Il est évident que cela n’est pas dans les projets de la droite plattiste [référence à l’Enmienda Platt imposé en 1902 à Cuba par les Etats-Unis] qui est davantage intéressée aux «petits coups de main» de la Section des intérêts des Etats-Unis à La Havane. Ce qui la rend dépendante de l’empire états-unien, se substituant et contournant ainsi l’effort propre nécessaire pour solliciter et organiser le modeste soutien que peuvent lui accorder d’autres Cubains mécontents.
En ce qui concerne l’Eglise catholique, nous savons qu’elle joue un rôle ambigu. D’un côté elle protège diverses sortes de milieux critiques, y compris la gauche critique et les propositions démocratiques du Laboratoire Casa Cuba [3]. Mais, d’autre part, lorsqu’il parle en son nom propre, son porte-parole laïc s’adresse aux Forces armées – qu’il caractérise comme étant la seule institution, à part l’Eglise catholique, qui restera «indemne» pendant «encore deux cents ans». Et, il les invite tacitement à conclure un pacte politique, en indiquant que les «Forces armées, tout comme l’Eglise catholique, ont la responsabilité patriotique et morale de défendre et de faciliter le meilleur avenir possible pour Cuba» [4].
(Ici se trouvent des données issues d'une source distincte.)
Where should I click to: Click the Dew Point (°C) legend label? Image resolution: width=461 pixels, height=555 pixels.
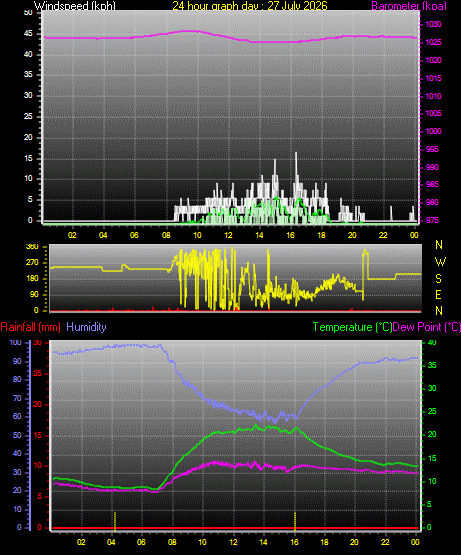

C’est la raison pour laquelle le changement a une importance particulière. Compte tenu du fait que le changement démocratique que nous voulons est inexorablement lié à qui l’effectue et de quelle manière, l’option est claire: soit le changement sera promu «depuis en haut», comme le prône le porte-parole catholique, soit il se fera depuis en bas. N’oublions pas que Karl Marx soutenait que l’émancipation de la classe ouvrière n’est pas l’œuvre d’un Messie ou d’un autre agent «bienveillant», depuis en haut, mais la tâche exclusive de cette même classe, depuis en bas. (Traduction A l’Encontre)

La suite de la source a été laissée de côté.